Redskins RB Thompson still nervous for impending cut down day

You would think that after spending two years as the team’s third-down back, playing more snaps than any other running back last season, and getting a second-round restricted free agent tender that will pay him $2.7 million this year, Chris Thompson might feel comfortable as the Redskins start up the final phase of their preseason program.

But Thompson says that he is as nervous about making the team as he was when he was a fifth-round in 2013.

“Even after the last preseason game when you guys talk to me I’m going to still be nervous when that time comes around because I never forget that feeling,” he told reporters on Monday prior to the Redskins charity golf tournament at Army-Navy Country Club.

“For me, I’ve just got to come out here and work every day to try to secure my job.”
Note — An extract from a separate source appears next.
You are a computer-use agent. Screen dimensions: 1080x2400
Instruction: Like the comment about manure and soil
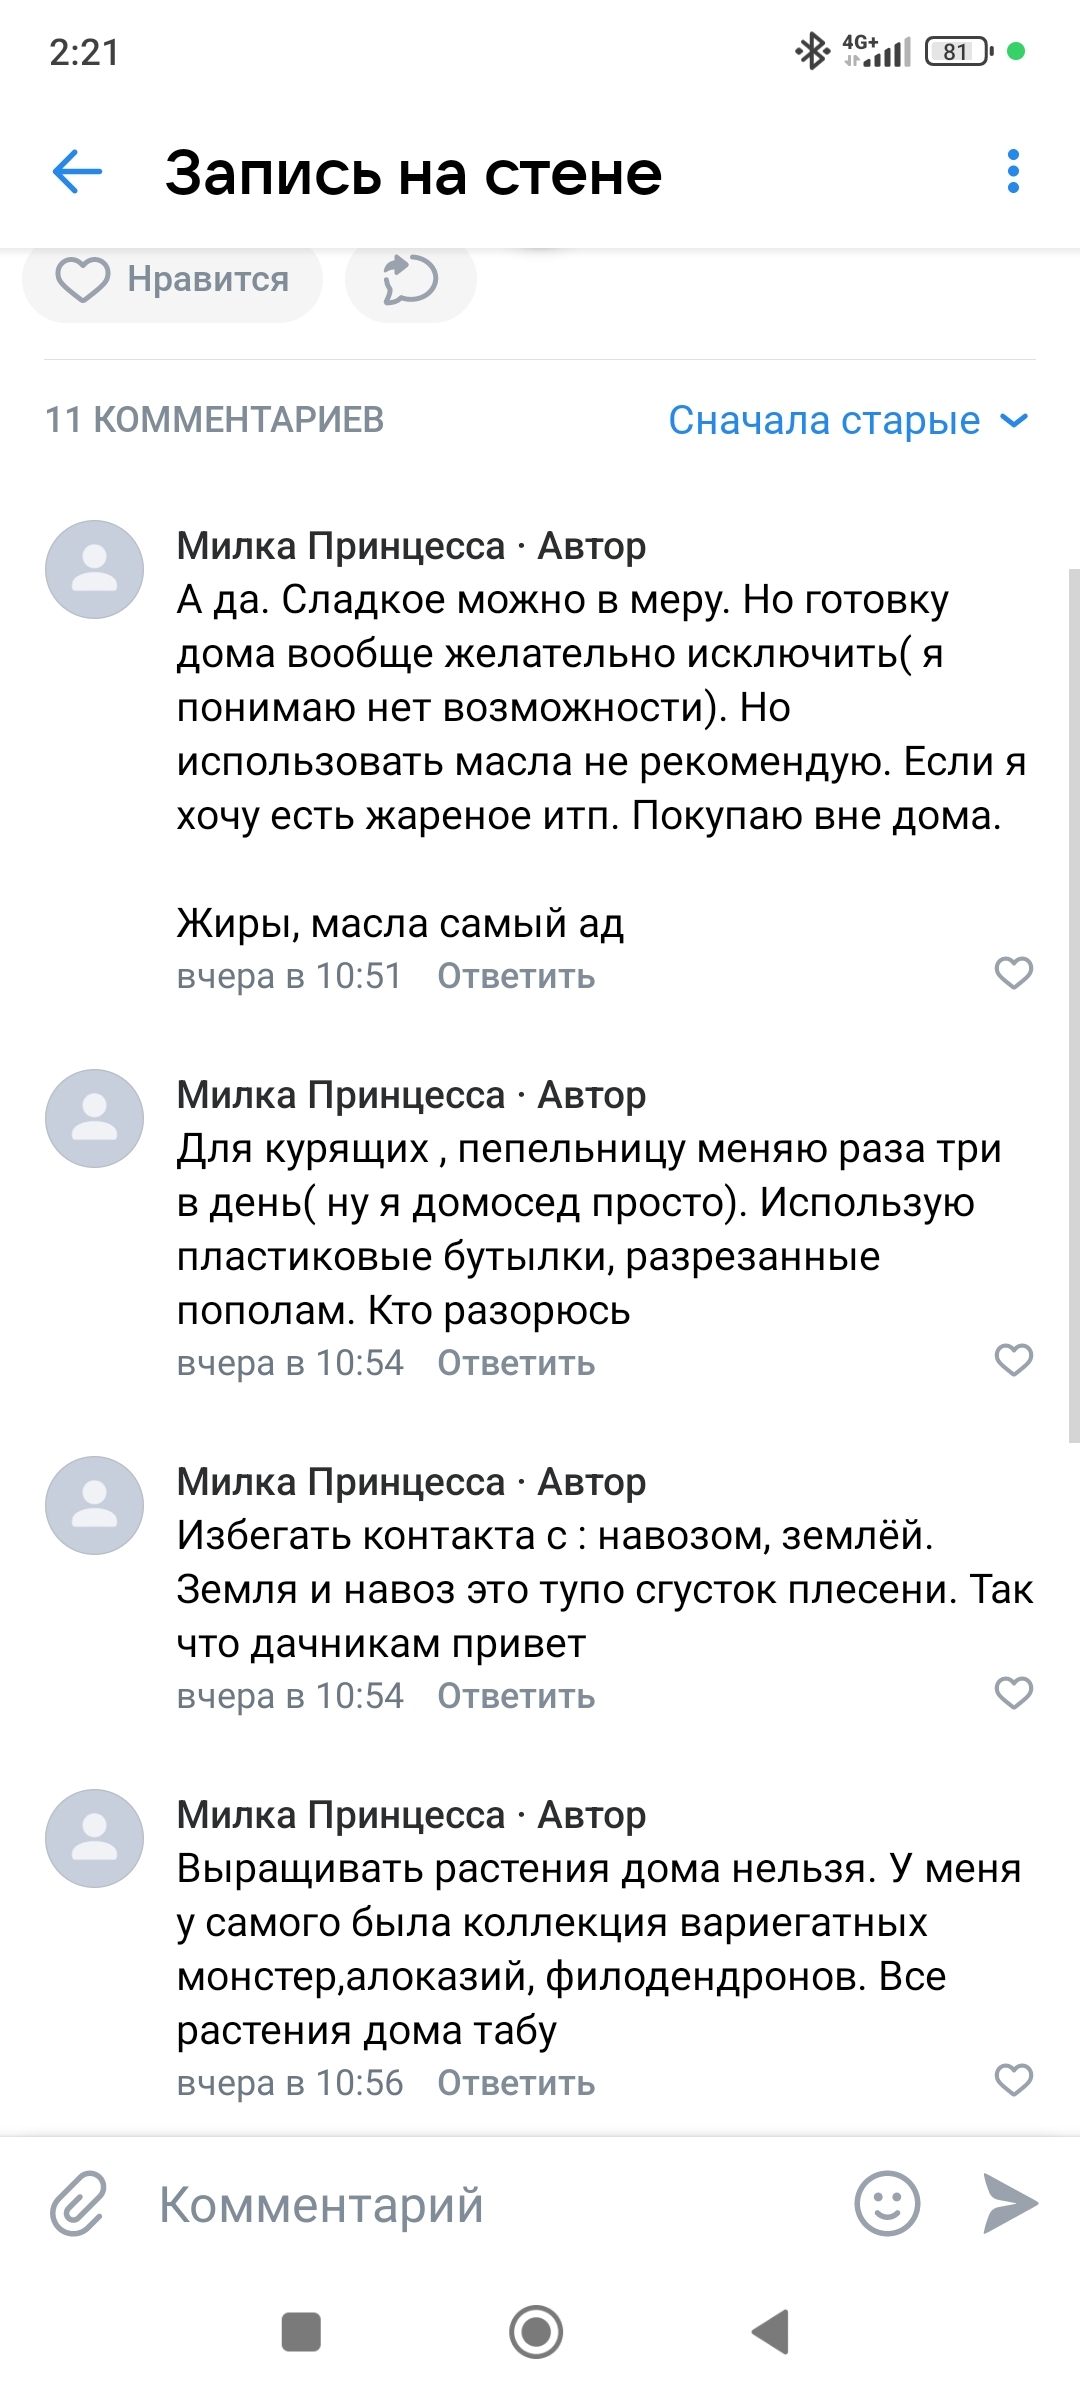[x=1013, y=1693]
ROSTER BATTLES: Left guard | Tight end Nickel cornerback  | Inside linebacker | Running back

The approach has worked for him in the past. He struggled with injuries his first two years in the league, playing a total of just six games. In 2015 he found his niche as the third-down back and he hasn’t given it up.

In fact, he may get more opportunities on first and second downs.

“I have a feeling that I might get a little more this year,” he said. “He [coach Jay Gruden] knows that I’m healthy and I can stay healthy. I think that was one of his biggest concerns, that I can handle the load. I think I’ll get a lot more opportunities.”

Rob Kelley is expected to be the starter and fourth-round pick Samaje Perine should get a significant number of carries. If Gruden plans on Thompson getting more work on the ground, that likely means that the Redskins anticipate running the ball more ofent than they did in 2016, when they were 27th in the NFL with 379 rushing attempts.

Health is key for Thompson. He not only played in all 16 games for the first time in his career last year, he came out of the season in good health. Not having the need to rehab is allowing Thompson to work on refining his game.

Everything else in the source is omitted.